**Dataset records**
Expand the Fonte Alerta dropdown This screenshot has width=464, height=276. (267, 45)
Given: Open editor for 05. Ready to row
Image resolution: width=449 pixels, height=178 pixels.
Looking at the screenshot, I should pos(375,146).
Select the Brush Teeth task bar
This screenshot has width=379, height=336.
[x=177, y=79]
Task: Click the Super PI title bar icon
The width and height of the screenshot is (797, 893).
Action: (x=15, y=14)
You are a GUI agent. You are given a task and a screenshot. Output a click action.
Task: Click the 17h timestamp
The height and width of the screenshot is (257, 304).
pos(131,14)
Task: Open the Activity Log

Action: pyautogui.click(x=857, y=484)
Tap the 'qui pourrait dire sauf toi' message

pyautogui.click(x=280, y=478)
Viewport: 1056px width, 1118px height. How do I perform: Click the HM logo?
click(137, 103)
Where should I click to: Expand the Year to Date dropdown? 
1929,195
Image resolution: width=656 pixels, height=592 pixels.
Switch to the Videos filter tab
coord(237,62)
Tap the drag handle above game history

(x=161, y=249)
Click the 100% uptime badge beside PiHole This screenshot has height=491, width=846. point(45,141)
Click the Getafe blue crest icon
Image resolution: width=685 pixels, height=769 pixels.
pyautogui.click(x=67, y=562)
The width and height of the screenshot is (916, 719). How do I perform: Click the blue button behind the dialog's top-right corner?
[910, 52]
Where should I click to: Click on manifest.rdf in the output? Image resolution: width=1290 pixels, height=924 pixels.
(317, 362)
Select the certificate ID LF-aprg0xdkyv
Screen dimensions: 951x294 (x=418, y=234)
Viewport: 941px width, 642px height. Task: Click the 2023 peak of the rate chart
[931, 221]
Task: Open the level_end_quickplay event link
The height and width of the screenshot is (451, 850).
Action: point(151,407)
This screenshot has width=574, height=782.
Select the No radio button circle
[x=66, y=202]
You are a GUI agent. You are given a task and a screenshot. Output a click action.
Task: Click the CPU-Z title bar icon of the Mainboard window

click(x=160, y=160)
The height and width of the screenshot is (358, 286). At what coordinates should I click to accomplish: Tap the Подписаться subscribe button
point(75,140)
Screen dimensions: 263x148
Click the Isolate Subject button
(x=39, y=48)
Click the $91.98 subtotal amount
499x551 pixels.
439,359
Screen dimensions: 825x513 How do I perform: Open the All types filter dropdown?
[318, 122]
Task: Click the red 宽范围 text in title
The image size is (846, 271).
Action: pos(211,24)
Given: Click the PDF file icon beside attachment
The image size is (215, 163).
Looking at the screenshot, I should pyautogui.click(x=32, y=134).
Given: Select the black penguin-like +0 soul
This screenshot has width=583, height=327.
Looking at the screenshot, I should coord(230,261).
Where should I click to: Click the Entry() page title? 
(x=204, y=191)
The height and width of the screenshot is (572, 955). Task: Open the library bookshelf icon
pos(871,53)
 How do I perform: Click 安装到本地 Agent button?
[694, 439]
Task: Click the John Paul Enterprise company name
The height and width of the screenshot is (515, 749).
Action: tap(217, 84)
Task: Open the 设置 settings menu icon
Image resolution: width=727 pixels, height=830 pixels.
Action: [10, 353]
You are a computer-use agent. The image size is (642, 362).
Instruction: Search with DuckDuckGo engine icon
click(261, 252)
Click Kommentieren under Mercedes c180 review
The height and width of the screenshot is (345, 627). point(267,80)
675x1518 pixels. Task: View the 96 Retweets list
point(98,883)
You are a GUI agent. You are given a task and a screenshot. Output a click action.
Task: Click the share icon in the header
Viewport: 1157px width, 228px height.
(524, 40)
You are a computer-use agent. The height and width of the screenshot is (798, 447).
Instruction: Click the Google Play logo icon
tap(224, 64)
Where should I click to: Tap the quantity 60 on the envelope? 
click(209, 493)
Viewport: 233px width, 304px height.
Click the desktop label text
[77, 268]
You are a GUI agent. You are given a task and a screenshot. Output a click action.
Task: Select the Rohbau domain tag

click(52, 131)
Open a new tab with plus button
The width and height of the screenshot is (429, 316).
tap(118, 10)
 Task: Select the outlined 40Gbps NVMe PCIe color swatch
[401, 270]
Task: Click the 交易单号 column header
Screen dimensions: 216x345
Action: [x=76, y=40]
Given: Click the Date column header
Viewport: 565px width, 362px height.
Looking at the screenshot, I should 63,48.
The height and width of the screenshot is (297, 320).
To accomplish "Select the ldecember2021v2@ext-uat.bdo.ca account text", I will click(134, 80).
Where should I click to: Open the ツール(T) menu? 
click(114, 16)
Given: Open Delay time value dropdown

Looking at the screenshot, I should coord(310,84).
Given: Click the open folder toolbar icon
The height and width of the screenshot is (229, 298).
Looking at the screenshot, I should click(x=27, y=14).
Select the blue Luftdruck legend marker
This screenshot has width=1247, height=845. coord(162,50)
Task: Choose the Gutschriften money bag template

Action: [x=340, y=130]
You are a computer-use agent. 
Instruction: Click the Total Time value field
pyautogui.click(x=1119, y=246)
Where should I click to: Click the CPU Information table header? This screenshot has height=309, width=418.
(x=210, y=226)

**What is required**
Lines containing the word "column" must all be returned from the material above.

**Response area**
Task: Click the 交易单号 column header
Given: Click the Date column header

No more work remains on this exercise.